Gale’s eyes widened as he met the professor’s gaze for the first time. It was the best compliment he’d ever received. “Really professor? You think so?”

“If I did not know it, Gale, I certainly would not say it.” He smiled but Gale didn’t know why. “Harold had potential, yes, but he was simply too stubborn. Tell me… what is your brother doing these days?”

“Well, he just released an album.” A crack of enthusiasm slipped passed Gales’ lips. “He’s touring the country right now and-”

“Pish posh, Gale.” The professor interrupted. “My God, it almost sounds as if you think that is impressive!” Gale’s eyes dropped to the floor again and he clutched his tie. “No, professor. Of course I don’t.”

“Good, Gale.” The professor sat down at the desk. “If my suspicions are correct, and I suspect they are, then you shall be destined for much more than your hard-headed brother.”

“Yes, professor.” Gale obeyed.

“But that’s simply not going to happen with work like this.” The professor placed a spidery hand on the sheet music sprawled across the desk and looked down at the pages with a scowl. “I mean, The Crusader Concerto? My God, Gale. I have perfectly good reasons to fail you over this. Who do you think you are?”

Gale thought of the men with suitcases who never looked at him. He thought of his reflection in the windowpane. “I am nobody, professor. Nobody at all.”

“That is for certain.” The professor began shuffling through the sheet music and pointing at each of the red scribbles. “Yet, you are changing key signatures in thirds, you have these derisory thirteenth chords, the bass part is all over the place, and do not even get me started on the percussion… And, my God, thirteen-eighth time, really? How this appears to me, Gale, is that you are trying to rewrite the past.”

“No, professor, I wouldn’t dare.” Gale shifted in his seat as his stomach churned.

“I would surely hope not!” The professor leaned in and paused. “But you have potential, Gale, yes. You just need someone to tame you.

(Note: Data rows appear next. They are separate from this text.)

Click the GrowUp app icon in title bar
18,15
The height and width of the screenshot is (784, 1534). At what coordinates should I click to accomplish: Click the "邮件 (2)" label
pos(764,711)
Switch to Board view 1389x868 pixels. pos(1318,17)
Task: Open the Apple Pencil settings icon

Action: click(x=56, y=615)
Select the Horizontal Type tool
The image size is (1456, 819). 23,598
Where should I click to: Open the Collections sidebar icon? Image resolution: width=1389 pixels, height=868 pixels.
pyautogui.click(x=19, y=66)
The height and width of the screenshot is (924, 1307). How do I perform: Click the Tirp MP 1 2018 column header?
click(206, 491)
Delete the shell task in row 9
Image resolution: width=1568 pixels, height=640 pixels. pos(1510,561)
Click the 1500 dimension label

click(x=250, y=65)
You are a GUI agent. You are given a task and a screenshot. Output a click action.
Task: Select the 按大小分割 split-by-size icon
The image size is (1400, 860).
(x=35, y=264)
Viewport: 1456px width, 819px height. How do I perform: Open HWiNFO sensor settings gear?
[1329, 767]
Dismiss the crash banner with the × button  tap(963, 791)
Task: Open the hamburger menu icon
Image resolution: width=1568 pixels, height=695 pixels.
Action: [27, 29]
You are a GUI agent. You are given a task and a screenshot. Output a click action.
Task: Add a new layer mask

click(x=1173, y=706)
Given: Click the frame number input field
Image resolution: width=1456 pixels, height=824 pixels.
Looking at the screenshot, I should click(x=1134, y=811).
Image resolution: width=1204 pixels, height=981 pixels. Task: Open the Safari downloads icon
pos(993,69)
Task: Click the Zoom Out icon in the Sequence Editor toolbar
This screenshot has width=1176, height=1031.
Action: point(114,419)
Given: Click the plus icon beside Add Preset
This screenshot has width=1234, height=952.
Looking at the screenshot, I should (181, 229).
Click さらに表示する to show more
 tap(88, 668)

I am going to offer to you what I once offered your obdurate brother.” He pushed the sheet music towards Gale. “Accept these changes and you will graduate. The score will be published under my name, but you will have a full-time job writing for the symphony under these conditions.”

Gale looked up as his hair fell beside his eyes and his stomach rose into his throat.

“Is this not what you want, Gale?” The professor smirked and leaned back. “Is this not the reason that you went to school? You can have it all, Gale. Right here. Right now.”

Gale looked at the sheet music before him and followed the red scribbles. It was as if the life in the music had been choked out. Gale adjusted the collar of his shirt. “But I want to write my own music?”

Your music?” The professor scoffed. “Does the world really need more rugged individualists striving for their own selfish ends? Tell me, Gale: does the artist’s work truly belong to them? Or does it belong to the audience?”

“I don’t know.” Gale was never taught about this in the classroom. “What did Harold do?”

“Pah, Gale.” The professor chuckled. “Your brother tore up his own music in front of my face and stormed out without a word. Now look at where he is: without a degree and a second-rate proponent of so-called rock music. Worst mistake of his life. You are better than that, Gale.”

Gale clutched his tie and felt the collar on his neck tighten. Beads of sweat created a layer of mist on his forehead. He glanced behind the professor and caught his reflection in the window. The face of an overgrown infant gazed back at him silhouetted by a cityscape of more glass. He stood up and shook the professor’s frail hand.

“Best decision of your life, Gale.” The professor smiled.

Gale left the Peabody Conservatory as a new graduate, the wind blowing against his buttoned tweed jacket. He felt like he had accomplished nothing, and he knew that he never would.